Maxwell v. Hannibal & St. Joseph R.R. Co.

Decision Date31 October 1884
Citation85 Mo. 95
CourtMissouri Supreme Court
PartiesMAXWELL v. THE HANNIBAL & ST. JOSEPH RAILROAD COMPANY, Appellant.

Appeal from Livingston Circuit Court.--HON. JAS. M. DAVIS, Judge.

AFFIRMED.

W. H. Russell and G. W. Easley for appellant.

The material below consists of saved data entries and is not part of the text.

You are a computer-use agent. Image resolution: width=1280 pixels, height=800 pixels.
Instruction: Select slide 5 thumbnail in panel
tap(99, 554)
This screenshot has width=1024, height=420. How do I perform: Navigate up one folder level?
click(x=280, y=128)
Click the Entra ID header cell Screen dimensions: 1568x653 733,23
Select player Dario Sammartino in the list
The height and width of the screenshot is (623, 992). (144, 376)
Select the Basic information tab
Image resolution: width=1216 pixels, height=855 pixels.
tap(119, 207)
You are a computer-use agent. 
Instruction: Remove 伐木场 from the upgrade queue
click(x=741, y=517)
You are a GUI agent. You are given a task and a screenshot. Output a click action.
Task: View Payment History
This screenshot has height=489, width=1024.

(1) The relation between Walker, the foreman, and the plaintiff was that of fellow servants. Daubert v. Pickett, 4 Mo. App. 590; Hamilton v. Iron Mt. Co., 4 Mo. App. 564; Hofnagle v. Ry., 55 N. Y. 608; Crispin v. Babbitt, 81 N. Y. 520; Farwell v. R. R., 4 Met. 49; Rains v. R. R., 71 Mo. 164; Lee v. Detroit, etc., 62 Mo. 416; Cagney v. Ry., 69 Mo. 416; McDermott v. Ry., 71 Mo. 516; Cooley on Torts, 541, 562; Wood's Master and Servant, 898, et seq. (2) Where the plaintiff seeks to recover on the ground that the defendant failed to exercise reasonable care in employing or in negligently retaining in its employ an incompetent servant when it knew, or by the exercise of ordinary care might have known, of such incompetency, it must be shown that such incompetency was the direct and immediate cause of the injury. Both the default of the servant and the want of ordinary care of the master in employing or retaining him must concur. Wright v. R. R., 25 N. Y. 562; Culhane v. R. R., 60 N. Y. 137; Hayes v. Ry., 3 Cush. 270; Laning v. Ry., 49 N. Y. 529; Skip v. Ry., 24 L. & E. 396; s. c. 9 Exch. 223. Applying the foregoing principles to the case at bar the plaintiff is not entitled to recover. (3) But even if Walker did order a blow which was improper and negligent, still his negligence was not the direct and immediate cause of plaintiff's injury. Reed held the hammer and was striking the wedge and he alone could regulate the force of the blow, and if there was any negligence which was the proximate cause of the injury to plaintiff, it was that of Reed who was plaintiff's fellow servant and competent and skilful. 1 Wharton on Negligence, secs. 134, 147; Cooley on Torts, 79, 80. (4) The plaintiff cannot recover because he knew and had the same means of knowlege that the defendant did of the incompetency of his fellow servant, and with such knowledge continued to work with him. Davis v. Detroit, etc., Railroad Co., 20 Mich. 105; Indianapolis & Cin. Railroad Co. v. Love, 10 Ind. 556; Laning v. N. Y. Cent. Railroad Co., 49 N. Y. 521, 534; Skip v. Eastern Railroad Co., 24 L. & E. 396; Thayer v. St. L., Alton, etc., Railroad Co., 22 Ind. 29; Wood on M. & S., 804 and 805, sec. 422; 2 Thompson on Neg. 1008, sec. 15, and 1014-1017, secs. 19, 20 and 22. And see: Dale v. St. L., etc., Railroad Co., 63 Mo. 455; Devitt v. Pacific Railroad Co., 50 Mo. 302.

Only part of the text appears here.